Monday, September 05, 2011

ze śliwkami i dereniówka


pojechalismy wczoraj na dereń, w Czeski Kras jak co roku, choc w tym roku na poczatek do lasu w poblizu miejscowosci Roblín, gdzie wiosna przy okazji przylaszczek podziwiania znalezlismy kilkanascie kolejnych dereni. I jak co roku zbieralam deren, a Lukasz czytal, tym razem akurat nie New Yorkera ale "Rozpoznanie wzorca" Williama Gibsona, srednio co pietnascie minut rzucajac zdanie w stylu: kleszcz po mnie idzie lub dobrze, ze nie musze niczego z toba zbierac, bo nienawidze :D

Uwielbiam nasze wspolne wypady do lasu, we mnie sie budzi wtedy atawizm zbieracza o ktorym nawet ostatnio rozprawiali Pióro i Bieńczyk zastanawiajac sie dlaczego zbierania plonow nalezy do kanonu naszych wyobrazen o szczesciu i sielance?

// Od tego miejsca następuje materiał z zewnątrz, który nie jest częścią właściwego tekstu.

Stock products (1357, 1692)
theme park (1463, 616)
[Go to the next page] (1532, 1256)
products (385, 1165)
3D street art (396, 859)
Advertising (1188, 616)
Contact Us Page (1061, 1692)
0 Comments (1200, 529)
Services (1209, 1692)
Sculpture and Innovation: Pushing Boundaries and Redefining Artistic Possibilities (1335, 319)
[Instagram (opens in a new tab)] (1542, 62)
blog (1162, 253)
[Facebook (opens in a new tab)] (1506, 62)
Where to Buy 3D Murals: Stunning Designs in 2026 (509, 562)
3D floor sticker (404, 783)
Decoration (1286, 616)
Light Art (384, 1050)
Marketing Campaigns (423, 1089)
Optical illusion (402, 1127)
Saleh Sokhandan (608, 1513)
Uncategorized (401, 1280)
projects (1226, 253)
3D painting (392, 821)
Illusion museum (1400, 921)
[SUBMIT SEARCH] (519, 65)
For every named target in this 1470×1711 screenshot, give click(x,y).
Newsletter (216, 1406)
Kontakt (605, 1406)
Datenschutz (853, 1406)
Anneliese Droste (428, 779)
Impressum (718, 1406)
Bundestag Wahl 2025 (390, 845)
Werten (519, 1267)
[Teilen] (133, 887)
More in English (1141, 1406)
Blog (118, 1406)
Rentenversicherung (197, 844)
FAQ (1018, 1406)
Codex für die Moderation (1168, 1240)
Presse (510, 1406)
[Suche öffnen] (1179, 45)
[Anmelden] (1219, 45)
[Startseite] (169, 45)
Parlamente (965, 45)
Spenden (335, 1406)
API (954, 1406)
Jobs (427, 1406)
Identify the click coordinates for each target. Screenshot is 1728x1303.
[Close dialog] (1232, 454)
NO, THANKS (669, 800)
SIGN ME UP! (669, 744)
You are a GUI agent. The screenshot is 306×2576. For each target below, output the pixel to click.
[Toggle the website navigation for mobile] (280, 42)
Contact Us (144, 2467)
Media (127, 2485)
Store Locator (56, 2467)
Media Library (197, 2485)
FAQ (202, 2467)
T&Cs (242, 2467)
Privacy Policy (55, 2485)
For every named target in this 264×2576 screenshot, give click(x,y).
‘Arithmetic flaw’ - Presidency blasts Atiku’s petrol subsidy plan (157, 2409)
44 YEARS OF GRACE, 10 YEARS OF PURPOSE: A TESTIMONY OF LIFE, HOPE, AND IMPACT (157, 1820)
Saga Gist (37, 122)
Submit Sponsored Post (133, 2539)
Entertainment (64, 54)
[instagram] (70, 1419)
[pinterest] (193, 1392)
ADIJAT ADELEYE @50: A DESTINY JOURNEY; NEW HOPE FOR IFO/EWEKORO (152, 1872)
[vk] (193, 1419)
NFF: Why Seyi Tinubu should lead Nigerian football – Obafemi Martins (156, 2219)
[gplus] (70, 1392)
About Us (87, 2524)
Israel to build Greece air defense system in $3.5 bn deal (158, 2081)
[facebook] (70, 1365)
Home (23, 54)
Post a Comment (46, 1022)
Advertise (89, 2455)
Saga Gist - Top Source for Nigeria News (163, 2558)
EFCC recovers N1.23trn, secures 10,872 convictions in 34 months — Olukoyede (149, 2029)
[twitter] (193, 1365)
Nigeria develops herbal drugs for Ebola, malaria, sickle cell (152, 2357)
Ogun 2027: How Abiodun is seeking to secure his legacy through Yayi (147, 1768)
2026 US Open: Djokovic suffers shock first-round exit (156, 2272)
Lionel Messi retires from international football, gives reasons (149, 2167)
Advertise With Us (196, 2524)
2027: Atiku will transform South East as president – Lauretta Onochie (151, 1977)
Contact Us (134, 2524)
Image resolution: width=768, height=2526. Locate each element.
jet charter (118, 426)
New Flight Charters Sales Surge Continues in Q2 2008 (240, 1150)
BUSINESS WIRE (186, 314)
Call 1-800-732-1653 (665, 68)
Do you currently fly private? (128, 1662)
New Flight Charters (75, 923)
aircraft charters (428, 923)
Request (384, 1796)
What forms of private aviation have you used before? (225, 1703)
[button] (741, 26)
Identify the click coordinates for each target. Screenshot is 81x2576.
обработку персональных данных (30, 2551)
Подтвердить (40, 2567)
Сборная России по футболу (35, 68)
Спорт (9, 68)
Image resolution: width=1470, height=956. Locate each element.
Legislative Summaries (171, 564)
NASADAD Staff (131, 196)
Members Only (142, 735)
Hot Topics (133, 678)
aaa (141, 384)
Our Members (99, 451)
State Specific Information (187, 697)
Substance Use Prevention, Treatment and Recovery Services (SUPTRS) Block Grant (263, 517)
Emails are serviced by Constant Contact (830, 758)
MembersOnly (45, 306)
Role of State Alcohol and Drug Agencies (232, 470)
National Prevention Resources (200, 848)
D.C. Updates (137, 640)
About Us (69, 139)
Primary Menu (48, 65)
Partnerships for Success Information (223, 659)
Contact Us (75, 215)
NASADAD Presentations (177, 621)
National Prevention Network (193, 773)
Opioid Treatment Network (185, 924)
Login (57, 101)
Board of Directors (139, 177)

Nie wyjasnili owi panowie zjawiska jednoznacznie, musi wiec byc z deka irracjonalne, ale coz, tez lubie czasem pozbierac, a potem nastawic dereniowke, dopiero wtedy moge siegnac po ksiazke.

Dluzsza chwile zastanawialm sie co poza dereniowka mozna zrobic z derenia, zastanawialam sie i nic z tego zastanawiania sie nie wyszlo, oboje z Lukaszem wyjatkowo zgodnie stwierdzilismy, ze deren jest za szlachetny by robic z niego jakis zwykly dzem czy ocet, co zreszta chodzilo mi od kilku dni po glowie...

Sliwkowa tarta zasluguje na lyk dereniowki i na dodatek orzeszkow piniowch, ktory okazal sie nielada przebojem (wypatrzone rok temu u Majki). Owa kropla dereniowki do sliwek, to szczegolnie propzycja dla tych, ktorzy dereniowki pic nie musza, ale uwielbiaja ją robic, z doswiadczenia wiem, ze dereniowke bardzo dobrze sie rozdaje :-)

Przepis na tarte ze śliwkami, orzeszkami piniowymi i dereniowka:
ciasto:
200g maki
100g zimnego masla
50g cukru
3-4 lyzki lodowatej wody
ponadto:
400g wegierek
25g piniowych orzeszkow
50ml dereniowki
plaska lyzka masla
zoltko
gruby cukier

Make wymieszac z cukrem, dodac zimne maslo, lodowata wode i szybko zagniesc. Wlozyc na pol godziny do lodowki. Sliwki umyc, wypestkowac, zalac dereniowka i odstawic na kilkanascie minut. Schlodzone ciasto rozwalkowac na ksztalt kola o 4mm grubosci, delikatnie rozprowadzic na nim lyzke masla, na srodku ulozyc odsaczone z nalewki sliwki, posypac orzeszkami piniowymi. Boki ciasta zawinac, tak by przykryly sliwki. Brzegi ciasta posmarowac zoltkiem, posypac cukrem. Piec 25 minut minut w 175st. C. To ciasto na jesien, rumiana jesien.

PS. Jesli ktos ma ochote na inne nietypowe dodatki do sliwek, to polecam jescze czeski patent: sliwki i mak.